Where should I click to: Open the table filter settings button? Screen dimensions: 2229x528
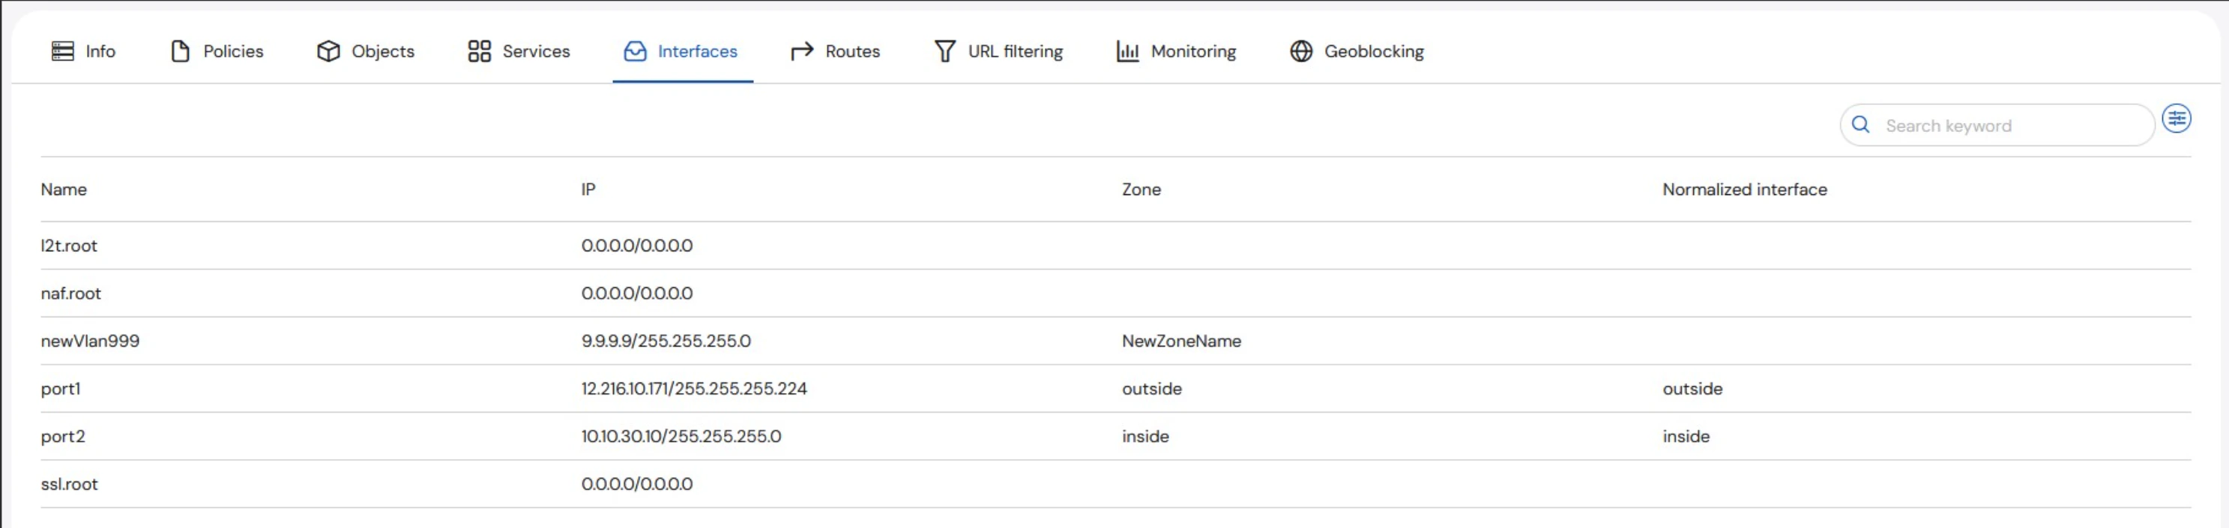click(x=2176, y=119)
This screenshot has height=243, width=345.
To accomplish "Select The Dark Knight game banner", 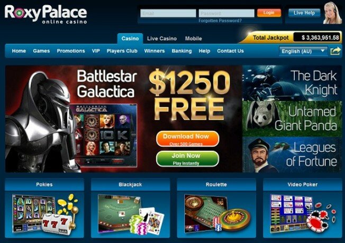I will coord(292,83).
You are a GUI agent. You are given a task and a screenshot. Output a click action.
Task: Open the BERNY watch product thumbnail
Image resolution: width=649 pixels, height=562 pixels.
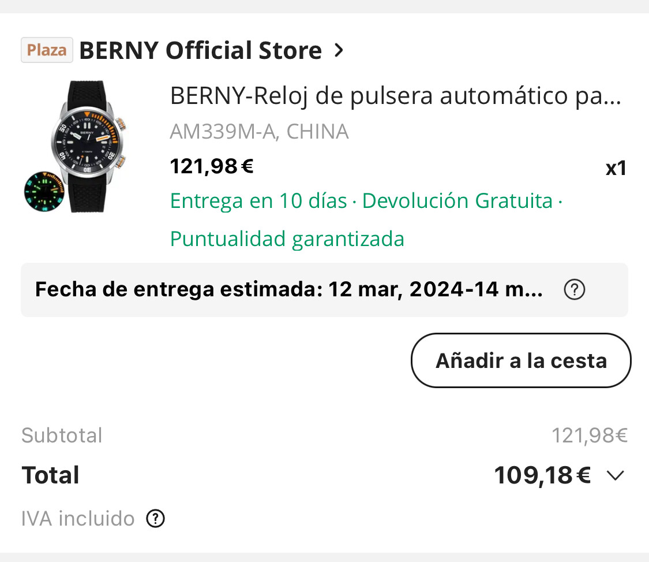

What the task asks: From the entries above, copy every line containing the word "height".

Task output:
This screenshot has height=243, width=345.
Image resolution: width=649 pixels, height=562 pixels.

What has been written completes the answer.